Taranto – Incidente Ilva, D’Amato (M5S): Fare luce anche su sicurezza lavoratori indotto
Cinquanta morti negli ultimi 22 anni, gli ultimi cinque dal 2012.
Sono questi i numeri che oggi alcuni organi di stampa evidenziano.
Dentro l’Ilva, azienda accusata di spargere veleno intorno, si muore mentre si lavora.
Tempo fa, INAIL dimostro’ l’andamento crescente dei casi di infortuni per i lavoratori del siderurgico dal 2005 al 2011. Poi gli infortuni sul lavoro sono diminuiti … Prima di riprendere ad aumentare dal 2012, l’anno dei sequestri e degli arresti.
Questo dato va letto ricordando il taglio delle ore di lavoro a causa della crisi e della fermata di alcuni impianti che necessitano di ammodernamento, secondo chi ritiene che rimodernare sia utile.
Una questione salta subito agli occhi, è relativa alla fascia di età maggiormente interessata dagli infortuni, rappresentata dai lavoratori tra i 20 ed i 29 anni seguiti subito dalla fascia 40-49.
Ciò non può essere spiegato dalla “inesperienza lavorativa” perché, come la stessa INAIL ammette, gli infortuni sono occorsi nella stragrande maggioranza dei casi a chi ha una esperienza lavorativa superiore a 3 anni.
Come si spiega? Forse perché i ragazzi assunti da più di tre anni a questa parte accettano i rischi che altri non vogliono accettare… per non rischiare il posto di lavoro?
Mancano, però, altri dati. Per esempio quelli che non ricorrono all’infermeria dello stabilimento e vanno a farsi medicare fuori, magari non dicendo che si sono infortunati all’ILVA, così come mancano i dati di chi, anche per ottenere un premio a fine mese, preferisce non dichiarare un infortunio.

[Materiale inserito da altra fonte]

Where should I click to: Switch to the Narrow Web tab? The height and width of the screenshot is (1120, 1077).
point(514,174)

Si piange un’altra vittima, intanto.
Un uomo di 49 anni, di una ditta dell’appalto, in circostanze da chiarire e sulle quali auspichiamo una verifica celere, ricordando che il sequestro dell’area è stato possibile solo perché la stessa non è necessaria alla produzione. Altrimenti, grazie all’ottavo decreto del Governo, per la magistratura sarebbe stato anche impossibile sigillare quei metri quadrati di morte!

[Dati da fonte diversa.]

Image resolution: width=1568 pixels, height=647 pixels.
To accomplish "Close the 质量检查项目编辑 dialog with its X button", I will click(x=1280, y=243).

E stamane si è rischiato ancora a causa dello scoppio di una siviera nell’Acciaieria 1, episodio che fortunatamente non ha provocato danni alle persone.
Ma cosa è imposto ad ILVA per decreto?
Da un lato, la prosecuzione degli impianti sotto sequestro che hanno generato già la morte di un operaio e dall’altro (con il DPCM del 14 marzo 2014) obblighi di natura documentale tramite le prescrizioni UA22, UA23 e UA24.

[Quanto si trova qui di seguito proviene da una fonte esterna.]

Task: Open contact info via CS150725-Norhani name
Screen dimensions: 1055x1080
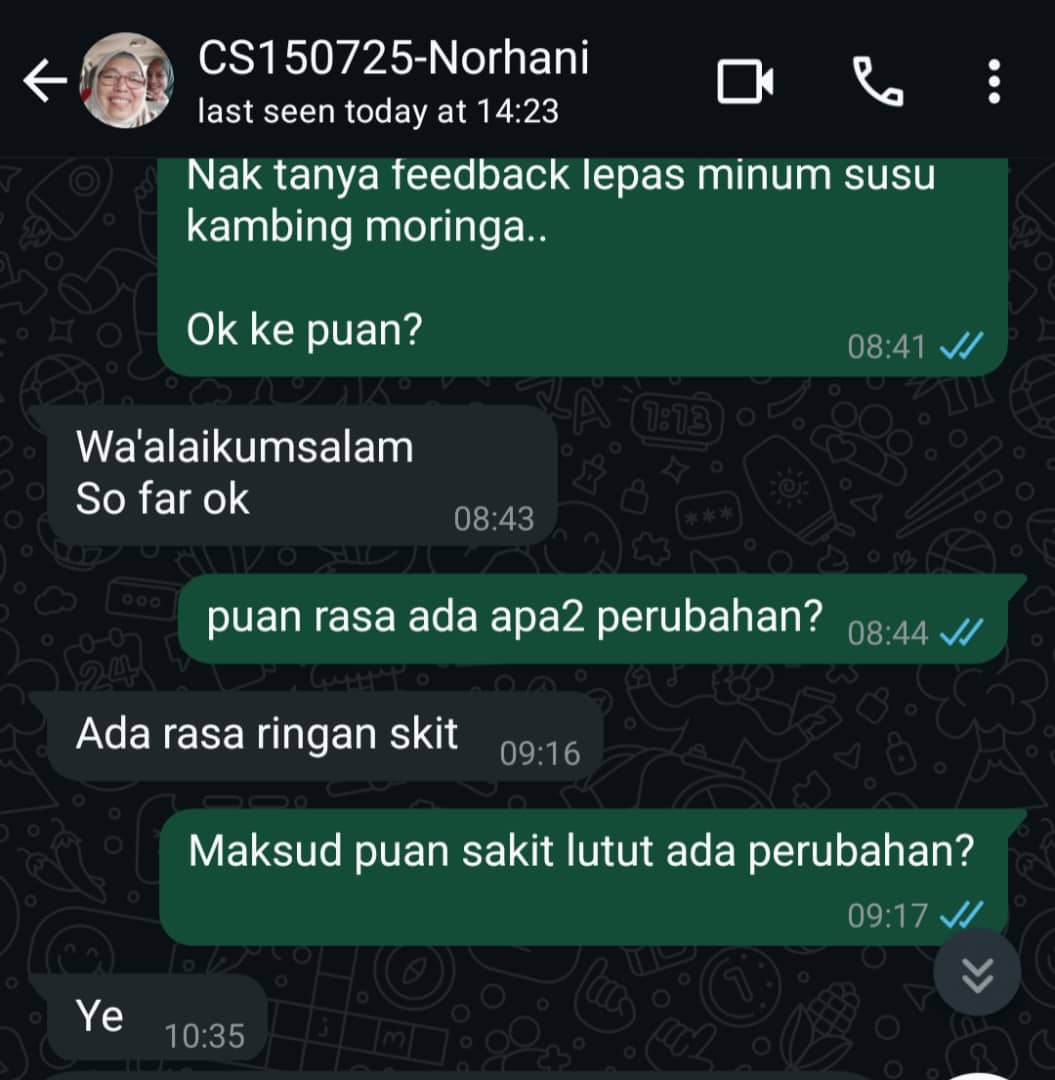Action: point(393,57)
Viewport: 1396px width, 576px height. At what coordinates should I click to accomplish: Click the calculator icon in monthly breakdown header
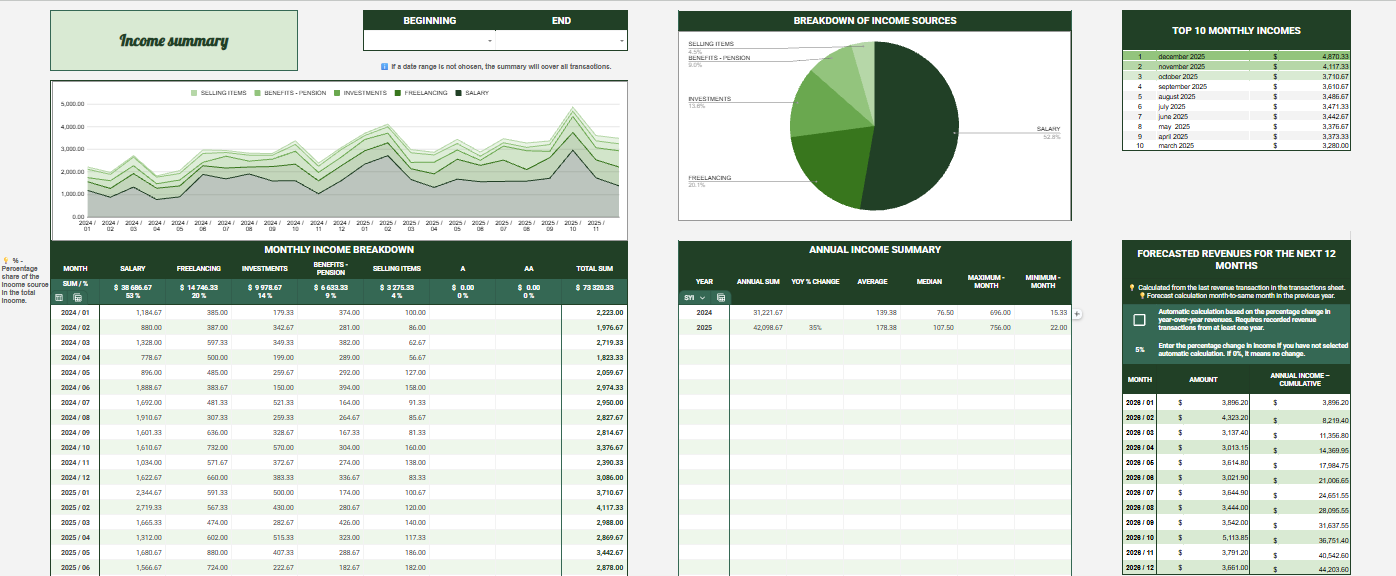76,297
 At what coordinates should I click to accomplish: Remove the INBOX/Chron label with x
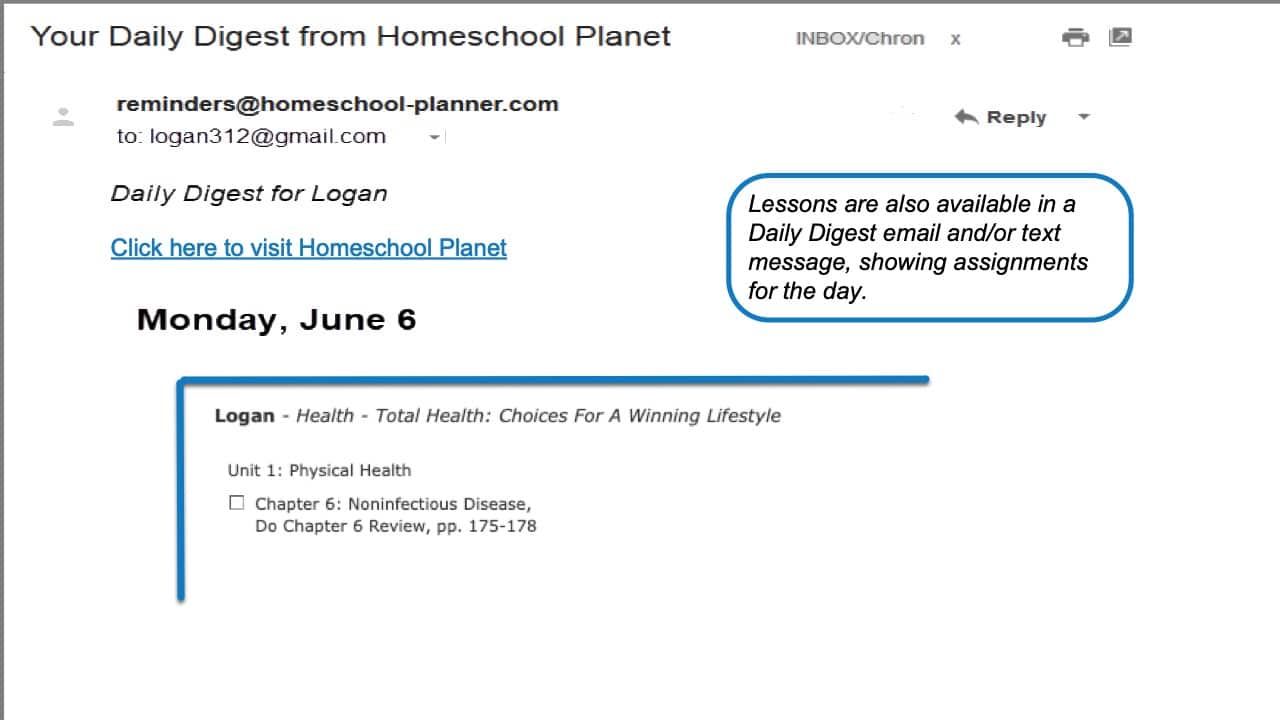tap(955, 39)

Tali prescrizioni obbligano ad effettuare valutazioni tecniche, formazione, procedure operative ma NESSUN INTERVENTO SPECIFICO, demandando il tutto alla semplice «verifica della conformità e adeguamento degli ambienti di
lavoro ai requisiti minimi di cui all’Allegato IV del D.Lgs 81/2008 e
s.m.i, nonche’ all’art. 63 «Requisiti di salute e sicurezza».
Il progetto è fin troppo chiaro, nella sua fredda determinazione:
produrre a tutti i costi, anche a quello della vita umana, perché per il governo è prioritaria la produzione dell’acciaio, non la salute dei lavoratori e dei cittadini.
A Taranto si muore dentro e fuori la fabbrica pur di assicurare un prodotto che al mercato, a quanto pare, non risulta nemmeno appetibile.